Создавая эти художественные образы, Успенский продолжил добролюбовскую традицию обличения «лишних людей», которыми «не может удовлетворяться свежее чувство человека, жаждущего деятельного добра и ищущего себе руководителя» (Добролюбов).

Текст ранней редакции, изъятый при переработке 1883 года, позволяет уточнить облик героя повести «Тише воды, ниже травы». Это участник освободительного движения 60-х годов, морально сломленный разгромом революционного движения и правительственным террором, пришедший к признанию бесполезности борьбы, «результат которой заключается лишь в ясном понимании повести о плети и обухе». В изъятом тексте он так писал о своей эволюции: «Я теперь думаю: горе человеку, воспитанному иллюзиями пятидесятых годов! В то время въявь совершались такие дела, от которых голова кружилась, которые вызывали наружу все живые силы, заставляя соваться во множество маленьких дел и мечтать о больших.

Может быть, и окажутся со временем какие-нибудь результаты этих сований — не знаю; но покуда… Недели четыре или пять тому назад, помню, шел я в Петербурге по какому-то очень серьезному делу; до места оставалось несколько шагов, вдруг говорят: „проезда нет!“ — Да мне очень нужно. — „Пожалуйте в обход“. Повернул. Шел-шел, — думаю: „недалеко“ — глядь опять — стоит городовой и, как капельмейстер, посредством махания руки дирижирует публикой. „Нет проезду! Баба — куд-ды!.. Эй, вороти назад“. Поворотил опять… Иду и думаю: „если я не послушаюсь и пойду, — меня воротят насильно; если же послушаюсь, то не исполню крайне нужного для меня дела… Как тут быть? Но так как за первое наказывают сибиркой, а за второе — ничего, снисходят, то не есть ли это знак, что лучше своротить?“

И я все сворачивал, все сворачивал и уж не помню, куда пришел…» («Проезда нет» — намек на покушение Каракозова 4 апреля 1866 года, когда петербургские улицы были оцеплены полицией, и на последовавший за покушением террор).

> ВАШЕ ЗАДАНИЕ:
Перепишите слово в слово предложенный отрывок от «Текст ранней редакции, изъятый» до «мечтать о больших.». Данные представляют собой отдельный материал и к отрывку не относятся.

> ДАННЫЕ:
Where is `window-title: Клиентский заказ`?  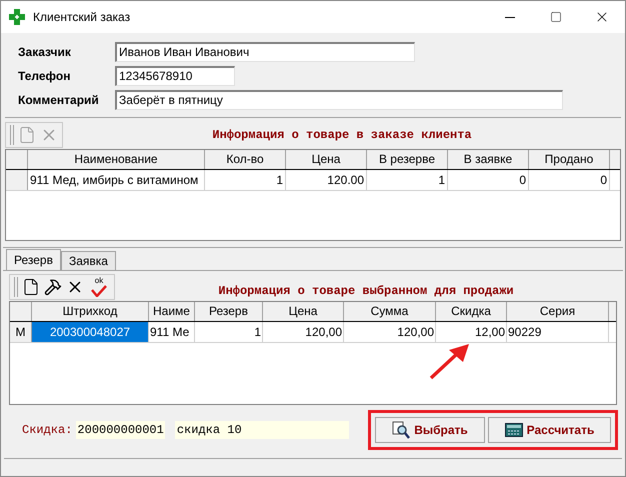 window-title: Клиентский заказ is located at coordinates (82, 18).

--

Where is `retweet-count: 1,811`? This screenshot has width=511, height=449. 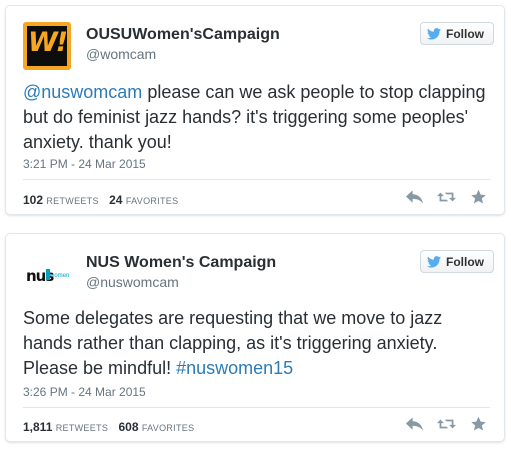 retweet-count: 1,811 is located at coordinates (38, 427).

> ГОТОВОЕ РЕШЕНИЕ:
Текст ранней редакции, изъятый при переработке 1883 года, позволяет уточнить облик героя повести «Тише воды, ниже травы». Это участник освободительного движения 60-х годов, морально сломленный разгромом революционного движения и правительственным террором, пришедший к признанию бесполезности борьбы, «результат которой заключается лишь в ясном понимании повести о плети и обухе». В изъятом тексте он так писал о своей эволюции: «Я теперь думаю: горе человеку, воспитанному иллюзиями пятидесятых годов! В то время въявь совершались такие дела, от которых голова кружилась, которые вызывали наружу все живые силы, заставляя соваться во множество маленьких дел и мечтать о больших.